Put the lines below into a numbered list, skipping any blank lines and leaving the pictures out.

__SUPPLIED RECORDS__.
────
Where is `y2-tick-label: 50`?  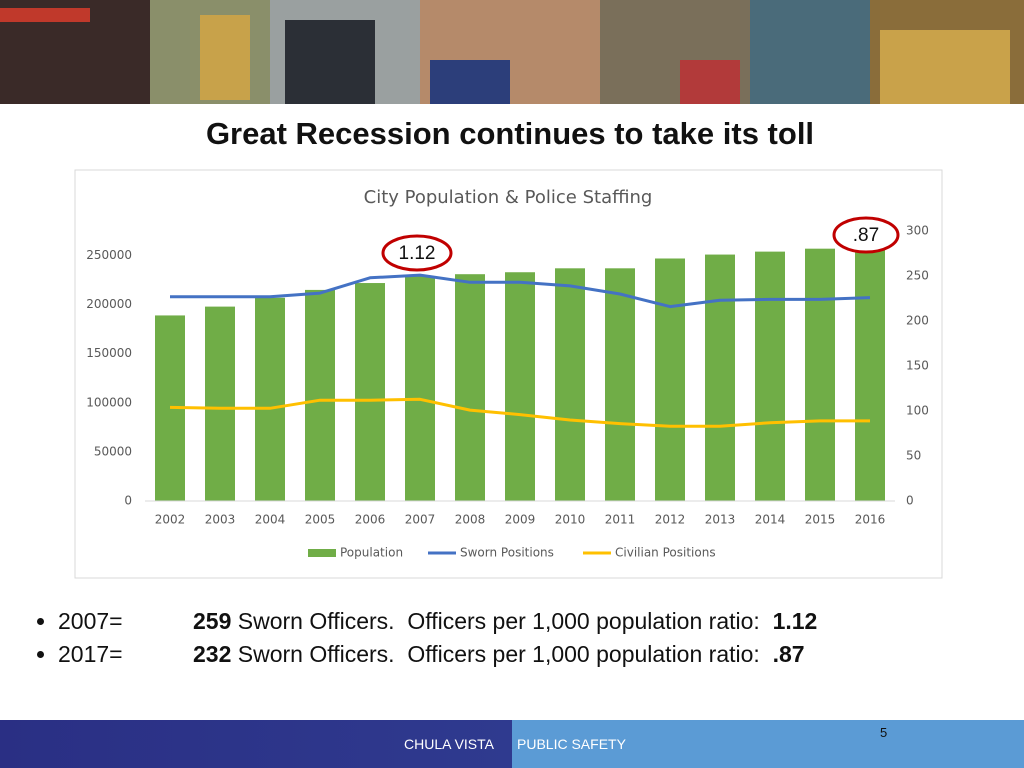
y2-tick-label: 50 is located at coordinates (914, 456).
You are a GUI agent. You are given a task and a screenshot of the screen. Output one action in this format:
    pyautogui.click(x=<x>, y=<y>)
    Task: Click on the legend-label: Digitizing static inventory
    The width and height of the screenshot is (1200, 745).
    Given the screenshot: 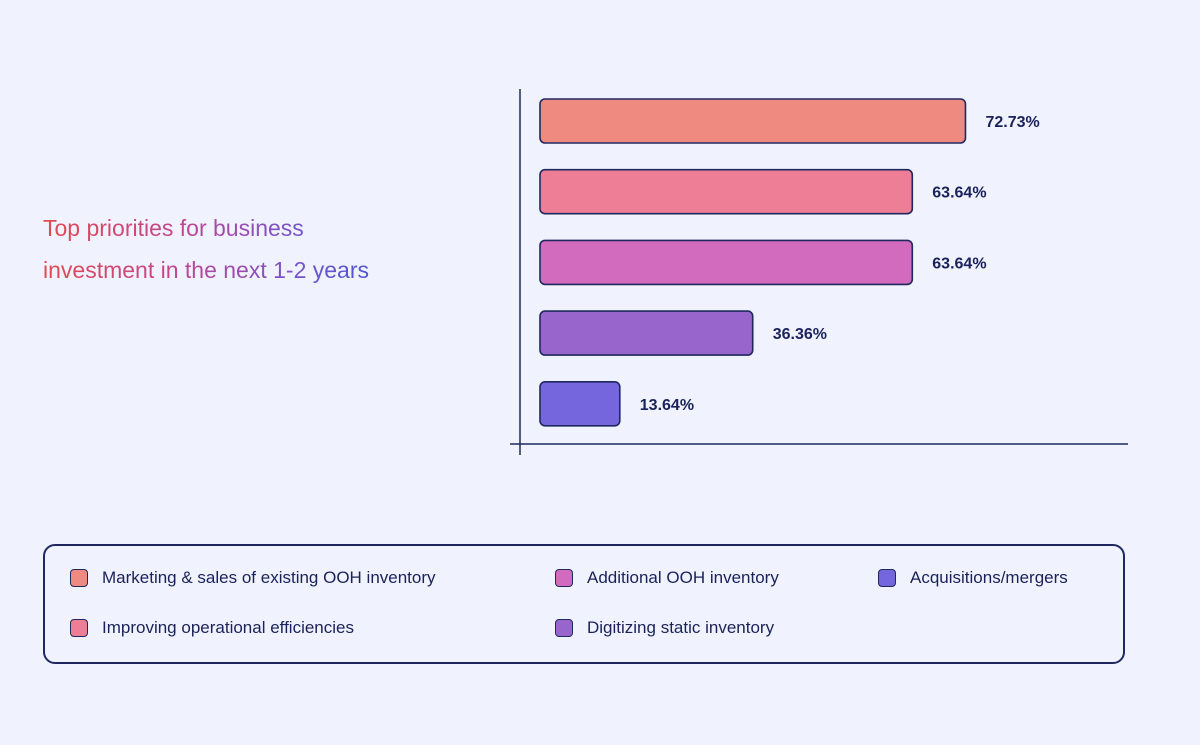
────
__ANSWER TO THE PROBLEM__.
1. Where is `y2-tick-label: 50`?  
2. y2-tick-label: 50 is located at coordinates (914, 456).
3. You are a GUI agent. You are given a task and a screenshot of the screen. Output one action in this format:
4.     pyautogui.click(x=<x>, y=<y>)
5.     Task: Click on the legend-label: Digitizing static inventory
6.     The width and height of the screenshot is (1200, 745).
7.     Given the screenshot: 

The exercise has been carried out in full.